Immédiatement, cette expression peut sembler faire de la nation une affaire insignifiante ; n’importe qui peut parler de la nation et dire à peu près n’importe quoi – comme c’est trop fréquent – et donc la nation serait n’importe quoi. Ce n’est pas le cas. La nation étant le résultat d’un type de discours – ou d’un ensemble d’énonciations si l’on préfère – doit se contenir à l’intérieur de bornes ; c’est-à-dire qu’il y a certaines conditions

à l’énonciation du nationalisme. Il faut lorsque l’on parle de la nation s’inscrire dans une

démarche énonciative qui puisse prétendre être reçue ; pour cela, entre l’énonciateur et l’énonciataire doit se former entre autres une compréhension de ce qui est l’objet du discours. En d’autres termes, nous revenons à l’idée simple, mais pas toujours comprise, que la nation doit clairement être inscrite dans un système de distinctions conceptuelles, de sorte que la nation fasse sens. Nous tenterons ici d’établir clairement certaines conditions

énonciatives de la nation – sans aucune prétention d’exclusivité – en nous appuyant principalement sur les travaux d’Austin qui identifiait certaines conditions générales à l’énonciation que nous énumérons ici :

(A.1) Il doit exister une procédure, reconnue par convention, dotée par convention d’un certain effet, et comprenant l’énoncé de certains mots par de certaines personnes dans certaines circonstances. De plus,

(A.2) il faut que, dans chaque cas, les personnes et circonstances particulières soient celles qui conviennent pour qu’on puisse invoquer la procédure en question.
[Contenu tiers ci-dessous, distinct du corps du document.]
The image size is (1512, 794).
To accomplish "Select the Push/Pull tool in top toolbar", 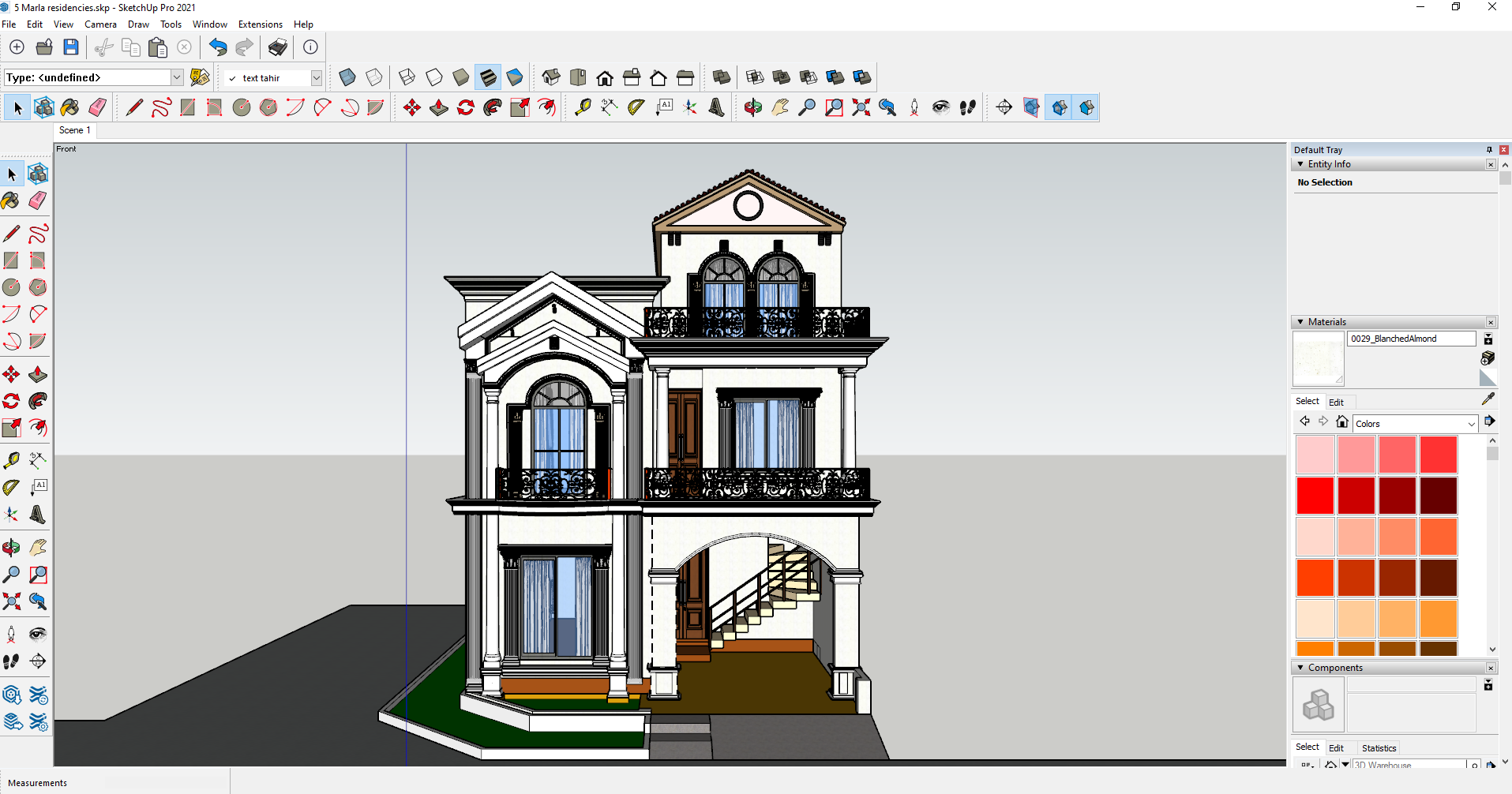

(B.1) La procédure doit être exécutée par tous les participants, à la fois correctement et

(B.2) intégralement.

(Γ.1) Lorsque la procédure – comme il arrive souvent – suppose chez ceux qui recourent à elle certaines pensées ou certains sentiments, lorsqu’elle doit provoquer par la suite un certain comportement de la part de l’un ou de l’autre des participants, il faut que la personne qui prend part à la procédure (et par là l’invoque) ait, en fait, ces pensées ou sentiments, et que les participants aient l’intention d’adopter le comportement impliqué. De plus,

(Γ.2) ils doivent se comporter ainsi, en fait, par la suite.43

Cette énumération de conditions étant relativement simple et générale pour une étude du nationalisme, il nous semble plus intéressant de nous pencher sur d’autres éléments de la pensée d’Austin afin de pouvoir établir un ensemble de conditions plus fort par rapport aux énonciations de la nation. Nous établirons ici trois conditions qui nous permettront, sans prétention d’exclusivité, d’établir les bases d’une possibilité de jugement épistémologique du nationalisme, en lien avec les deux premiers chapitres.